[Problem to solve]:
Starting at the beginning of the material and ending with the line that contains "Action: click(x=2172, y=674)", could you change "dialog" to "popup" and write those lines out again with nothing else altered?

# Start of Data supplied

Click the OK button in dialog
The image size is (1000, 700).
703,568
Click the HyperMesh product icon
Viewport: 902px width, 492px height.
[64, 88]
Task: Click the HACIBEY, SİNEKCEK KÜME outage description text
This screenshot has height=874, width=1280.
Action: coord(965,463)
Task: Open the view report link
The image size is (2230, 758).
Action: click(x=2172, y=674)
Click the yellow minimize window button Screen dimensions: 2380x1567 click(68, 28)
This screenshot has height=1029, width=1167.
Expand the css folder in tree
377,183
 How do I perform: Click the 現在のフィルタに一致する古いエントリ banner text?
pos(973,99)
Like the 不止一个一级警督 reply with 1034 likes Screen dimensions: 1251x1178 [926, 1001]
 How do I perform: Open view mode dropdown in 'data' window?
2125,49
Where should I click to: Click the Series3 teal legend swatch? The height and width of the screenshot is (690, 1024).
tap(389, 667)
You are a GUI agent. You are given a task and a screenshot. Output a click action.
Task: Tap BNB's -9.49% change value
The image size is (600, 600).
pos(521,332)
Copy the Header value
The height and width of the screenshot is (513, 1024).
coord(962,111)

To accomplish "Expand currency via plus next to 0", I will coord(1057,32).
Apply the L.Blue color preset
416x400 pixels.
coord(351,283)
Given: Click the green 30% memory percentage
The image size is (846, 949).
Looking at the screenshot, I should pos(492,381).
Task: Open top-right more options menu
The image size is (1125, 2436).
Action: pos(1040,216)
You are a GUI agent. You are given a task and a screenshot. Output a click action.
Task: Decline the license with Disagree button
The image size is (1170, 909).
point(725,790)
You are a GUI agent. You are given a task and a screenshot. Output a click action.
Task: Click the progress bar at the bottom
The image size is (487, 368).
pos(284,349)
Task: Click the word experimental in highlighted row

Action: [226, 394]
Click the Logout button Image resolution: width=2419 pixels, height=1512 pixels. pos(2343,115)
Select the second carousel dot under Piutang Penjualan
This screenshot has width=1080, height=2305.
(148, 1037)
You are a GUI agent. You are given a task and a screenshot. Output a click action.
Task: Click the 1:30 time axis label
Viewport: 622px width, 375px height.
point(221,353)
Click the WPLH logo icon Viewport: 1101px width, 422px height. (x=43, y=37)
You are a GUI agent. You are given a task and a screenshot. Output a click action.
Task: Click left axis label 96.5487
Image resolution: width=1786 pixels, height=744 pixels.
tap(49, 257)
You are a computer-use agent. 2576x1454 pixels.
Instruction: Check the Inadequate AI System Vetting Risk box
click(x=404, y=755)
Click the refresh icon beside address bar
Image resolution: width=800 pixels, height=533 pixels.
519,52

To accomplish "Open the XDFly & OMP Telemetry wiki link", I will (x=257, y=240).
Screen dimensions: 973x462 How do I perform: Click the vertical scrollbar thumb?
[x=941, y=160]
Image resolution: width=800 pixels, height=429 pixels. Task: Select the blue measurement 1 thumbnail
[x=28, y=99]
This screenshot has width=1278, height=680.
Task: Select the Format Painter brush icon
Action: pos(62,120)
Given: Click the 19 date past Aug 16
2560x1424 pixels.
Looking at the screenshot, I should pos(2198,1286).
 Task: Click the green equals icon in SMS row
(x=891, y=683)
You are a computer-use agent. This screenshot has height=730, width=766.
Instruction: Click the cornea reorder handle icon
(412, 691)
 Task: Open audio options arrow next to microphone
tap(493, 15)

# End of Data supplied

[Exercise result]:
Click the OK button in popup
The image size is (1000, 700).
703,568
Click the HyperMesh product icon
Viewport: 902px width, 492px height.
[64, 88]
Task: Click the HACIBEY, SİNEKCEK KÜME outage description text
This screenshot has height=874, width=1280.
Action: coord(965,463)
Task: Open the view report link
The image size is (2230, 758).
Action: click(x=2172, y=674)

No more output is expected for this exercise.